La Grave
La Grave makes all other ski resorts seem tame. Across most of its ski area there are no gates, piste markers, patrols or avalanche-protection: just steep north-facing slopes with a vertical drop of over 2,000m (about 7,000 feet) and enough ‘ski sauvage’ to challenge even the most experienced off-piste skiers and freeriders.
Many ski resorts claim to offer something for everyone, but not La Grave. If the words “off-piste”, “backcountry skiing”, “freeride”, “piste hors”, and “ski touring” mean nothing to you, or fill you with dread, then don’t come here. There are few lifts and even fewer pistes; the nightlife is rudimentary; and the village has no famous hotels or restaurants. And yet each winter thousands of the most knowledgeable skiers on the planet choose to holiday here and take the antiquated, small-capacity, pulse-gondola that slowly rises in three stages from the village until it reaches an elevation of 3,200m. About fifteen minutes’ walk from the top station, is La Grave’s only other lift, a basic drag that ascends even higher, to approximately 3,600m, giving access to the Glacier de la Girose.
There are very few clues on the piste map as to why people make the effort. It shows just one unremarkable blue piste and two ungroomed itineraries that are neither patrolled nor avalanche-protected. The real draw, however, is what is not on the map: the long off-piste descents with verticals of up to 2000m, often with tricky or extreme sections like the famous Trifide couloirs, that plunge down the north-facing mountainside. In the other direction, there are even longer runs ‘off the back’ towards Saint-Christophe-en-Oisans, from where a taxi can take you to Venosc which has a gondola connecting it to Les Deux Alpes. (Les 2 Alpes and La Grave are not lift-linked, but with some pushing and walking you can ski between them at the top of their ski areas.)
And that is it, skiing-wise. If you cross over from La Grave to Les 2 Alpes, there are proper pistes and lifts, but it’s a long journey and you have to pay extra, so if you do this regularly, you would be much better off staying in Les 2 Alpes. There is also a small, beginners-focused ski area on the other side of La Grave at Le Chazelet but this is of little interest to La Grave’s free-riders and ski tourers. Much more useful is Serre-Chevalier, just 30 minutes away by car, which has some of the best tree skiing in Europe, and provides welcome relief when visibility is poor.
The village of La Grave is unlikely to adorn a chocolate box and has a busy road running through it, but it has some lovely old buildings including an ancient Romanesque church and stunning views of La Meije mountain. There is some simple accommodation, and a few cosy bars and basic restaurants, usually filled with like-minded freeride enthusiasts. There are also lots of mountain guides, and you are strongly advised to use their services if you want to leave the resort in one piece.

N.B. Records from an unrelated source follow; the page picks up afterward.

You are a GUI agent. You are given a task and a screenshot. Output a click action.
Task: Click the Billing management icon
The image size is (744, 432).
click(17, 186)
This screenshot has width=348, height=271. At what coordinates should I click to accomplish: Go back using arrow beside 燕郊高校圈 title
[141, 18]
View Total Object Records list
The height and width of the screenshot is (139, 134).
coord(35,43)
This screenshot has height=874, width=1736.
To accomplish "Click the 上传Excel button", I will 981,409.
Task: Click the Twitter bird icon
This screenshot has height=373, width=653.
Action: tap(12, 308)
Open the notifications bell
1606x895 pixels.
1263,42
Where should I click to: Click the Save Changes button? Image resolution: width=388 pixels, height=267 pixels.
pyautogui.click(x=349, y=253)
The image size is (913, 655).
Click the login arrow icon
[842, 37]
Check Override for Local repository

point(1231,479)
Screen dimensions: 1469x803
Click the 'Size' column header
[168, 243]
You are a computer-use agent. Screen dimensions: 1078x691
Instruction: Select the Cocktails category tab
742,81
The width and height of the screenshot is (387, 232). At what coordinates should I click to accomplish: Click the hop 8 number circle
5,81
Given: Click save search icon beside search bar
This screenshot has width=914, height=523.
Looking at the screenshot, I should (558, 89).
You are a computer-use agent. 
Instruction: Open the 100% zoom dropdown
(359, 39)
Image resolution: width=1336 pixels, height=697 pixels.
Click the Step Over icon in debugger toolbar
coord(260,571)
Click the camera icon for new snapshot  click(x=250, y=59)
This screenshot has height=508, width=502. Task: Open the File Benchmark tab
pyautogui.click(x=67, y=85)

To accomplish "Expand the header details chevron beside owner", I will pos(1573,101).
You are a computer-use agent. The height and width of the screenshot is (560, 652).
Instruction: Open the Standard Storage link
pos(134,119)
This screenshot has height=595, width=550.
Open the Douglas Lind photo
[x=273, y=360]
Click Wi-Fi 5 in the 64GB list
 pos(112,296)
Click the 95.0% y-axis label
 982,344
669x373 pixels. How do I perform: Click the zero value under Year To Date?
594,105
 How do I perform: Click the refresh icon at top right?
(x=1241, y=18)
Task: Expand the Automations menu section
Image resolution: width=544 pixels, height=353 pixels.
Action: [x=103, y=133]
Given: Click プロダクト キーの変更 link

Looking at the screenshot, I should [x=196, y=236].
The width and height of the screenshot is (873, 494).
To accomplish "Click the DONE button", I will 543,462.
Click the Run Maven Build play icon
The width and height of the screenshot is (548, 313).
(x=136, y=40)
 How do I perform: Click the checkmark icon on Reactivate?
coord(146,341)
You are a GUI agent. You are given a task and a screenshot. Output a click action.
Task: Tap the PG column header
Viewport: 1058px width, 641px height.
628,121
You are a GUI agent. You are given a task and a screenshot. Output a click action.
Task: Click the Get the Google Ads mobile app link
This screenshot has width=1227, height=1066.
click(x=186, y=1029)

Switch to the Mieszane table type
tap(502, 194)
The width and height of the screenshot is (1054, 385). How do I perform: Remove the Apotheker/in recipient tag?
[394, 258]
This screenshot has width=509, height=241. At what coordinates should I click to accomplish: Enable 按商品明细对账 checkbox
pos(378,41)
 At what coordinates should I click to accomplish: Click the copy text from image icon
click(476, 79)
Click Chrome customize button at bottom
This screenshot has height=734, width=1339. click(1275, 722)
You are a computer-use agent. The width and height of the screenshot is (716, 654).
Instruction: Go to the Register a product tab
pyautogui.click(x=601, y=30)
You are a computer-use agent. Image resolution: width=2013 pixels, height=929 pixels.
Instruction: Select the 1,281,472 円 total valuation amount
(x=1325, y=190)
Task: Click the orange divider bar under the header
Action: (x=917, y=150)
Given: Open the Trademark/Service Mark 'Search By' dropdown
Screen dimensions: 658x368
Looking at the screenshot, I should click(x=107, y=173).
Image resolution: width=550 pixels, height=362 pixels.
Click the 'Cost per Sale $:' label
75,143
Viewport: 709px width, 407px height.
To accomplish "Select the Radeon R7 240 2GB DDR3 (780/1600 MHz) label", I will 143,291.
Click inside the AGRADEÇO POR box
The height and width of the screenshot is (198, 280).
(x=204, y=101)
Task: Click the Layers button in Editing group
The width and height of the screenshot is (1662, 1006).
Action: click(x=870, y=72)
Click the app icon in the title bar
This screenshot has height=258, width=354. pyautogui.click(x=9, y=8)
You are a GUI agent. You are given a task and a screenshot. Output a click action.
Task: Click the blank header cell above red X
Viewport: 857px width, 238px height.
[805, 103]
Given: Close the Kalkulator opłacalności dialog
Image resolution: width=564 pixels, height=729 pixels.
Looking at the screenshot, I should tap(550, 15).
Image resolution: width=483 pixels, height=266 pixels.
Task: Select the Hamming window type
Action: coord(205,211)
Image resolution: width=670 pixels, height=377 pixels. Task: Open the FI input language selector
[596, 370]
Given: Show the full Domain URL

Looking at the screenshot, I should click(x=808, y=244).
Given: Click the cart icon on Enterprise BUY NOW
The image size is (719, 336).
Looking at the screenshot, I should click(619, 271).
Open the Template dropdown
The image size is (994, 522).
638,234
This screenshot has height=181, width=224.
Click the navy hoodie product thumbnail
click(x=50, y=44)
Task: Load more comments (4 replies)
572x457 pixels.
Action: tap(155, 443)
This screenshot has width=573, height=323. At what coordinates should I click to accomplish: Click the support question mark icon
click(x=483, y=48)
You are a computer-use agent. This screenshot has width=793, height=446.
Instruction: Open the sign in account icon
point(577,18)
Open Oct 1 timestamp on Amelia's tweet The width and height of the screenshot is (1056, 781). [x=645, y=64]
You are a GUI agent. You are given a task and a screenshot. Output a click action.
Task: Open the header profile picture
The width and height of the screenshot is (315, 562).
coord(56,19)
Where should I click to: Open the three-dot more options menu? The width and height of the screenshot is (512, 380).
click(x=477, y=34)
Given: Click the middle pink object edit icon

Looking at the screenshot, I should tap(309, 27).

La Grave Strengths & Weaknesses
+ Superb off-piste skiing and freeriding with a guide
+ Welcoming traditional mountain village
+ The larger resort of Les Deux Alpes is usually reachable on skis
+ Relatively short drive to tree skiing in Serre Chevalier
– For off-piste/freeride skiers only
– Through road can be busy and noisy
– The main gondola lift is old, small and slow
– Infrequent buses to other resorts.